Tuesday, 21 August 2012

Manchester United's shares in issue: a quick guide

The news that George and Robert Soros own 3,114,588 shares in Manchester United has led to some confusion about the number of shares the club has and hence the relative size of this stake. This is a quick guide.

Before the IPO on 9th August, the club's share structure was reorganised to create two classes of shares, "A" Shares and "B" Shares. 

Red Football LLC, the Glazers' Delaware company owned 100% of each class of share.

The IPO - two elements
The IPO was an offer of a total of 16,666,667 "A" Shares at $14 per share. No "B" Shares were offered. 

This total offer had two separate elements, the issue of 8,333,334 new "A" Shares by the company and the sale of 8,333,333 existing "A" Shares by the Glazers. The first element had the effect of increasing the total number of "A" Shares from the 31,352,366 before the offer to 39,685,700 afterwards. The number of "B" Shares remained unchanged.

The Glazers therefore ended up owning 58% of the "A" Shares and 100% of the "B" Shares, so 90% of all the shares in issue. Third party investors own 42% of the "A" Shares and none of the "B" Shares, so 10% of all the shares in issue.

Votes or lack of them
Each "B" Share has 10 votes, and each "A" Share has 1 vote. Because of this structure the 10% of total shares owned by third parties only command 1.3% of the company's votes. In aggregate all the "A" Shares representing 24% of the company, only command 3.1% of the votes.

The Soros position
The Soros family bought 3,114,588 "A" Shares in the IPO. That is a pretty significant 18.7% of the shares sold in the IPO, but only 7.85% of the total number of "A" Shares and 1.9% of the whole company. Being "A" Shares this stake only has 0.24% of the votes.

At a price of $14 per share, the Soros family paid $43.6m for this stake. At yesterday's closing price of $13.06, the stake is now worth c. $40.7m.



Anonymous said...

So, do you think this means that Soros is expecting someone to bid for the club or maybe Soros himself?

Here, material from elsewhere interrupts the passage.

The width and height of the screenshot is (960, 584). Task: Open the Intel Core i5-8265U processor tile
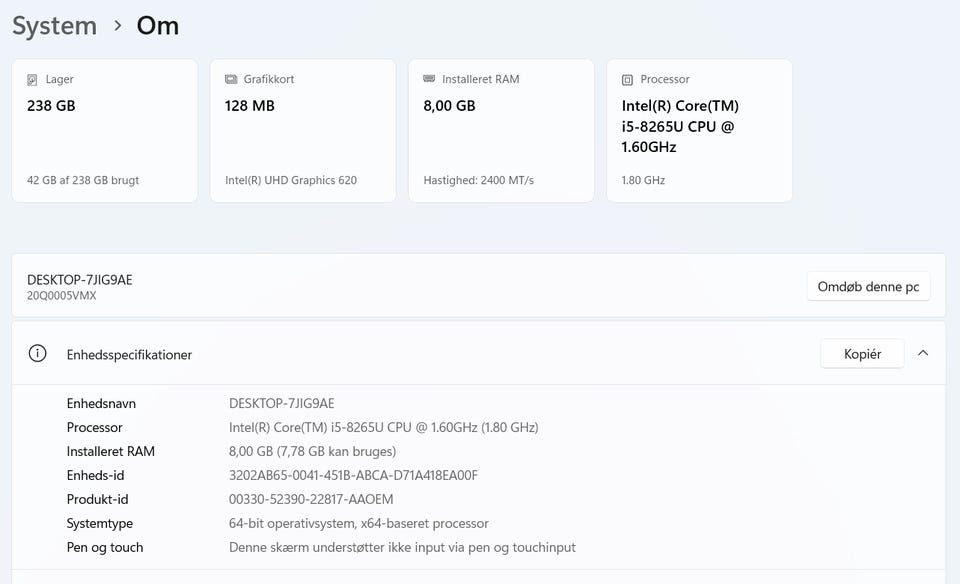pyautogui.click(x=699, y=131)
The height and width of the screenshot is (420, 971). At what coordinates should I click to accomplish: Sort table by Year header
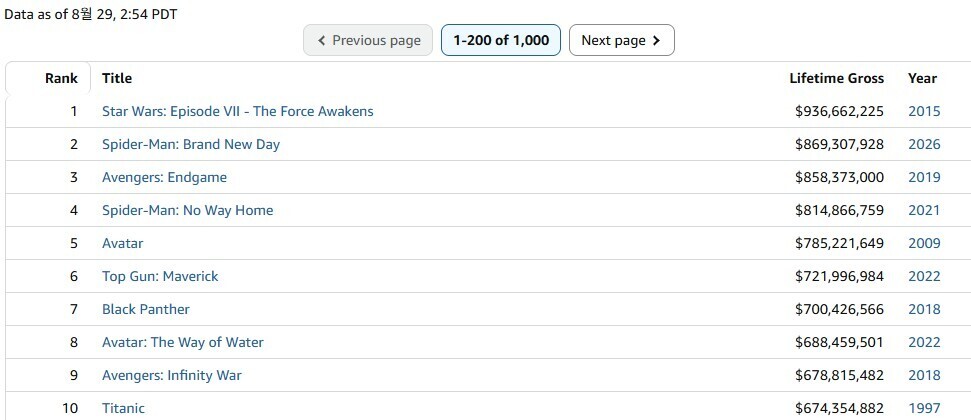[x=922, y=78]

Although he doesn't have the voting rights, he seems to have spent a reasonably large amount on the IPO.

Kuldeep.kalonia said...
This comment has been removed by a blog administrator.
Kanonier said...

$ 43.6m does not sound reasonably large for someone like Soros. Seems to be more of a favor for the Glazer family as in "look even Soros is buying!".

Anonymous said...

what I'm reading from this is the Glaziers has 23k A Shares to cash in. Either to prop themselves up or the Man Utd - though I doubt it's the latter.

andersred said...

23m actually but yes. No doubt they will hope to release those in future years....

Anonymous said...

stand corrected :-)

I might be wrong but can they "convert" B shares into A shares if they chose ie. take 6m B shares and create 60m A shares for further sell offs? or offer 'B' shares at nearly 10 times the price?

andersred said...

They could convert Bs to As. When they convert, they would convert 1:1 but would attract 10% of the votes.

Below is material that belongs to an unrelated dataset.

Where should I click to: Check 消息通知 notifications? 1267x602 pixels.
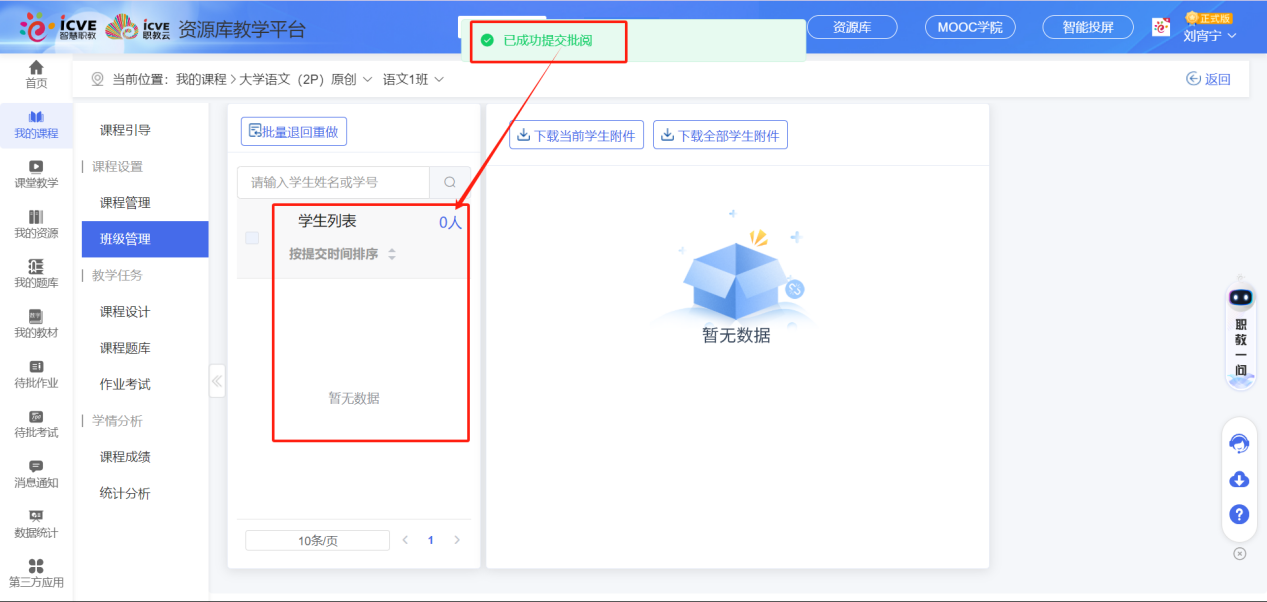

Frankly they can do whatever they want.

Anonymous said...

Manchester United; owned and registered in the Cayman Islands.
Paying US tax, not UK.
As transparent as treacle.
FA....where is your 'fit and proper' person/s test eh? Eh?
Laughable if it wasn't so serious.


Anonymous said...

FFS Park!

Paul said...

Everything ok Andy? Your unusually quiet and personally I love your analysis and reports. Hope all well and look forwards to your future articles.

Anonymous said...

"Manchester United; owned and registered in the Cayman Islands.
Paying US tax, not UK.
As transparent as treacle.
FA....where is your 'fit and proper' person/s test eh? Eh?
Laughable if it wasn't so serious."

Tax is paid in the jurisdiction in which the income is earned - in United's case that is the UK. (Although, given the tax losses established as a result of our initial financial structure, we're not going to pay much in the way of taxes in any jurisdiction for a few years.)

The fact that Manchester United plc (Cayman) will pay US taxes is not relevant except in the case that earnings are repatriated - this would involve the operating entity in the UK (Red Football Holdings Ltd) essentially paying dividends to Manchester United plc. This is actually no different from the situation before the IPO where our ultimate owners (Red Football LLC, a Delaware company) would have been liable for US taxes on any profits repatriated by Red Football Shareholder Ltd (the UK parent).

I know this is complicated, but the bottom line is fairly simple. Our tax situation has not changed in any material way - our ultimate parent is still subject to US taxes, while our operating entity will pay UK taxes.